POLITICS
Making Michael Gove Tory leader would hand Labour 18-point lead, poll finds

Ditching Boris Johnson as Tory leader and replacing him with Michael Gove would hand Labour an 18-point poll lead, a new survey has found.

Polling conducted by Opinium asked people how they would vote if different people led the Conservative party – and found there was no magic bullet to restoring lost support for the government.

As a baseline, Opinium gave Labour a 7-point lead over the Tories if no leader was named, with the gap widening to 12-points if Boris Johnson’s name was explicitly mentioned.
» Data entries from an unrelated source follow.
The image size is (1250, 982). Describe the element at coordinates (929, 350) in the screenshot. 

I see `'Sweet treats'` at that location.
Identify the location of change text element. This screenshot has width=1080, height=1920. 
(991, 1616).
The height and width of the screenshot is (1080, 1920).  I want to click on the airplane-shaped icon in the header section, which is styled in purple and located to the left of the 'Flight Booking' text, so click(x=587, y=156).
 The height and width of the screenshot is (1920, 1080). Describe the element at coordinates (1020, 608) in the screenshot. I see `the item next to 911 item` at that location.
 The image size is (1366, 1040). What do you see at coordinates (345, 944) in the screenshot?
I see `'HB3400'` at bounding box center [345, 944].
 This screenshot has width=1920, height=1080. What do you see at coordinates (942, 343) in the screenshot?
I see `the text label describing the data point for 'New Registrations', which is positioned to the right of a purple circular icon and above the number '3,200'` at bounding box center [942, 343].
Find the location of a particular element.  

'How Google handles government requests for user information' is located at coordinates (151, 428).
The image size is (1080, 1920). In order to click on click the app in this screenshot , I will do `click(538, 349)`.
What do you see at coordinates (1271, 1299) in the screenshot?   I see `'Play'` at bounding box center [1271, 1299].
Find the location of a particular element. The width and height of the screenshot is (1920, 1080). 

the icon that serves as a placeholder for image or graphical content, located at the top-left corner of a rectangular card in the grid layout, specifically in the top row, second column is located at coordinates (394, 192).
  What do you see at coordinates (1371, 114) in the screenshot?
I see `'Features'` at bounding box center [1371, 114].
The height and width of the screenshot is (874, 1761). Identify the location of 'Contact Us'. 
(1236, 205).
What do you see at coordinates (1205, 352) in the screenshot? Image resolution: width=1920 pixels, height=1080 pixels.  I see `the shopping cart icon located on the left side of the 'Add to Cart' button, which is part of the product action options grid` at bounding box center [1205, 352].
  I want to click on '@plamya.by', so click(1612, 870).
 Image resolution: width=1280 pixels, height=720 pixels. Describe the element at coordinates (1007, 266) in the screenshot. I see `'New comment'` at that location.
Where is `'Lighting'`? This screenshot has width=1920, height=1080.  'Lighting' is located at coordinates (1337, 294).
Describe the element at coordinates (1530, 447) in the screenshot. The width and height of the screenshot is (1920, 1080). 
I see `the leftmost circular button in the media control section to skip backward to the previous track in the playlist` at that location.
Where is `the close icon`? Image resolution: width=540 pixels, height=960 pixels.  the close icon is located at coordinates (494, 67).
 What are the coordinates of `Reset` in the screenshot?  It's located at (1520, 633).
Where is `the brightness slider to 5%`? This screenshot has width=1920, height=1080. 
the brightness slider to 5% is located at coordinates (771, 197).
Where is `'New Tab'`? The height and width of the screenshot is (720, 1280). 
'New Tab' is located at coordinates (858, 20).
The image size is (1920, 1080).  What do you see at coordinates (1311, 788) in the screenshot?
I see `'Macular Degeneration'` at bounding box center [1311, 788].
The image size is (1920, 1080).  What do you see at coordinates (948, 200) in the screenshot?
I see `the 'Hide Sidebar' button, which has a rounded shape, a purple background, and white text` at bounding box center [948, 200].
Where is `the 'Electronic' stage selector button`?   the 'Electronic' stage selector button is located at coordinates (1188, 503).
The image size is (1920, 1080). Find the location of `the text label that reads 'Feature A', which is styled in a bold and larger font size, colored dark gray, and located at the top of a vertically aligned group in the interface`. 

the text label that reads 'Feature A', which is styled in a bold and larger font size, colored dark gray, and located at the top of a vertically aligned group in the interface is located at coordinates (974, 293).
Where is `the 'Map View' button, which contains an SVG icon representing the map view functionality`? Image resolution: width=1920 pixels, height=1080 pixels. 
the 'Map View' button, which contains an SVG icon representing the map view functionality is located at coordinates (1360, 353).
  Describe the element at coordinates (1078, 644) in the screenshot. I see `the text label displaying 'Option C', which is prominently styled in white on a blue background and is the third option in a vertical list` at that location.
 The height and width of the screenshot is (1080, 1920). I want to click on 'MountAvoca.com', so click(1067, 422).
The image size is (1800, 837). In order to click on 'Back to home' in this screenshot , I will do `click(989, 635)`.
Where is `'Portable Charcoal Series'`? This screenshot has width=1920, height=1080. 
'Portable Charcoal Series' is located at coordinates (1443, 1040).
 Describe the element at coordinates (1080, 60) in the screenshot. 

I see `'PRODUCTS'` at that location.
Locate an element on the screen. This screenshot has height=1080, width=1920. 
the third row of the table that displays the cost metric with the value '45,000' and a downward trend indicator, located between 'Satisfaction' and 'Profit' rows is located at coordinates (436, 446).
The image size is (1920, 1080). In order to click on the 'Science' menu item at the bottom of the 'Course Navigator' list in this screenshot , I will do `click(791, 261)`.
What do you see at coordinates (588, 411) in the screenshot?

The polling found that replacing Mr Johnson with chancellor Rishi Sunak would have the most positive effect on Tory support, cutting the lead to just three points.

But other Tories polled even worse than Mr Johnson. Liz Truss, sometimes seen as a future leader, would give Labour a 16-point lead and swell support for Keir Starmer’s party to a massive 43 per cent.

The foreign secretary has a reputation as an ardent free marketer and spent the last few years negotiating controversial trade deals, before being promoting to foreign secretary.

Making Michael Gove leader meanwhile would have the most negative effect on Tory numbers, cutting the governing party’s vote share down to 23 per cent, a full 18-points behind Labour.

Mr Gove was intensely unpopular as education secretary under the coalition government, and has since entered the public consciousness for his role in the Brexit campaign, as well as his historic use of drugs.

Recently he has focused on the environment and “levelling up” – activities which so far appear to have won him little love from the public.

There is some hope for the Tories, however, as hypothetical polling figures are notoriously unreliable, and represent a snap-shot of what voters believe they would do under circumstances that do not yet exist.

But they represent the baseline scenario for any future leader before they have laid out their stall.

The government has haemorrhaged support in recent months after high-profile rows over sleaze, corruption, and rule-breaking dominated the news agenda – taking Tory support consistently below its 40 per cent floor for the first time since the European Parliament elections.